======== LISTED ENTRIES

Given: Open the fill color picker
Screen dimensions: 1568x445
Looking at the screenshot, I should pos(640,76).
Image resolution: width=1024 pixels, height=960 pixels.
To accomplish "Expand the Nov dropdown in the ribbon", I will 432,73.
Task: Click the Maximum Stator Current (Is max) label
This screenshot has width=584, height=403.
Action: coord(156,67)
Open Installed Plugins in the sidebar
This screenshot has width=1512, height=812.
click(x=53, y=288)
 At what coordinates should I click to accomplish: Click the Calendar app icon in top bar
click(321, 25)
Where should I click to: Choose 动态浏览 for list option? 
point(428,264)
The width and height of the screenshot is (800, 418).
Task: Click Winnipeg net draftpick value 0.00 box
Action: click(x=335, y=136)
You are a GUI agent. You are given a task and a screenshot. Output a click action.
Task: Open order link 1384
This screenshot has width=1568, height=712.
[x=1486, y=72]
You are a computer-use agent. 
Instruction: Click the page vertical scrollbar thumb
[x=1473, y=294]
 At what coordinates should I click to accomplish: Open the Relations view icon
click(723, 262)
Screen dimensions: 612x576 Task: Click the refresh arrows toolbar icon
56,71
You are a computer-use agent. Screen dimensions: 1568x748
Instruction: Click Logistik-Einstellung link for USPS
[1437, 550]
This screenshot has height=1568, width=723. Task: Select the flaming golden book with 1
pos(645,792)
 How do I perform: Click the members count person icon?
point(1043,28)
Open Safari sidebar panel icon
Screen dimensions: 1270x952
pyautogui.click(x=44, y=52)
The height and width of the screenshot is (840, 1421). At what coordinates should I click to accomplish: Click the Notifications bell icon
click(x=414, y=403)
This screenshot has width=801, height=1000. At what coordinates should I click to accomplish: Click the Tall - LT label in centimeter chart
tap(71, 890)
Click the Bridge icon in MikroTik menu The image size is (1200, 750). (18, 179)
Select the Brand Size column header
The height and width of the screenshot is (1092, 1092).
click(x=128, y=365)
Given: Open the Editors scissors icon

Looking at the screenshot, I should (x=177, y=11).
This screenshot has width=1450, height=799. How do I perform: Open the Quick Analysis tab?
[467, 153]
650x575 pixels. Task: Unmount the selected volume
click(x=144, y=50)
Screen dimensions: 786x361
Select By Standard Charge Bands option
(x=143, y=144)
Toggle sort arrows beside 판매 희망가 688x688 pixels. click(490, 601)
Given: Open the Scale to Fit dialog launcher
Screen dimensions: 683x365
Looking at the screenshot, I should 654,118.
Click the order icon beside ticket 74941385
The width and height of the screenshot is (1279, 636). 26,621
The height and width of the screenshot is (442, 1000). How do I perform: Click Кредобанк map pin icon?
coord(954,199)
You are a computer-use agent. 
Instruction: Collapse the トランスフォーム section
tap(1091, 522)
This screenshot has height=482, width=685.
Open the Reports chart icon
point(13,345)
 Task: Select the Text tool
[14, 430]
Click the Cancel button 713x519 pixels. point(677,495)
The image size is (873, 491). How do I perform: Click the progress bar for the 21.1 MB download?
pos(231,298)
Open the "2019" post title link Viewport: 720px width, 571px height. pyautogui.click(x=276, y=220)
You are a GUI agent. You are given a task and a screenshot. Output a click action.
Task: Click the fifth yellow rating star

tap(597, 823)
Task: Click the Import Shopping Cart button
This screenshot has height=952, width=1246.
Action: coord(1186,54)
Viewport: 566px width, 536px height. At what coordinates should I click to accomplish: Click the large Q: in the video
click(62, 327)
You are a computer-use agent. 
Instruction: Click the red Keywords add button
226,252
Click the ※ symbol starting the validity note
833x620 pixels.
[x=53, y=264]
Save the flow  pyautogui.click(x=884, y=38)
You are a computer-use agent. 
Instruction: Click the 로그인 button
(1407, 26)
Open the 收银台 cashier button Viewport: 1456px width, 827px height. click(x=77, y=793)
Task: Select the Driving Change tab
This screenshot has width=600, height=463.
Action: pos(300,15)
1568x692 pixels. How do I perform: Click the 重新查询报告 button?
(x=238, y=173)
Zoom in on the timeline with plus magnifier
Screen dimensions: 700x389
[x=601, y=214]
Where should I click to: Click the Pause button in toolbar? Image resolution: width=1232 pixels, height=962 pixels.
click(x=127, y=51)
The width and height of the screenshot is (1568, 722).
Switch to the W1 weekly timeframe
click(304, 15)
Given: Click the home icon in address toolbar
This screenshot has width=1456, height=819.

================

GOAL: Reproduce the listing lines exactly, from the line that contains "Image resolution: width=1024" through the line that contains "click(x=414, y=403)", inclusive.

EXERCISE SOLUTION:
Image resolution: width=1024 pixels, height=960 pixels.
To accomplish "Expand the Nov dropdown in the ribbon", I will 432,73.
Task: Click the Maximum Stator Current (Is max) label
This screenshot has width=584, height=403.
Action: coord(156,67)
Open Installed Plugins in the sidebar
This screenshot has width=1512, height=812.
click(x=53, y=288)
 At what coordinates should I click to accomplish: Click the Calendar app icon in top bar
click(321, 25)
Where should I click to: Choose 动态浏览 for list option? 
point(428,264)
The width and height of the screenshot is (800, 418).
Task: Click Winnipeg net draftpick value 0.00 box
Action: click(x=335, y=136)
You are a GUI agent. You are given a task and a screenshot. Output a click action.
Task: Open order link 1384
This screenshot has width=1568, height=712.
[x=1486, y=72]
You are a computer-use agent. 
Instruction: Click the page vertical scrollbar thumb
[x=1473, y=294]
 At what coordinates should I click to accomplish: Open the Relations view icon
click(723, 262)
Screen dimensions: 612x576 Task: Click the refresh arrows toolbar icon
56,71
You are a computer-use agent. Screen dimensions: 1568x748
Instruction: Click Logistik-Einstellung link for USPS
[1437, 550]
This screenshot has height=1568, width=723. Task: Select the flaming golden book with 1
pos(645,792)
 How do I perform: Click the members count person icon?
point(1043,28)
Open Safari sidebar panel icon
Screen dimensions: 1270x952
pyautogui.click(x=44, y=52)
The height and width of the screenshot is (840, 1421). At what coordinates should I click to accomplish: Click the Notifications bell icon
click(x=414, y=403)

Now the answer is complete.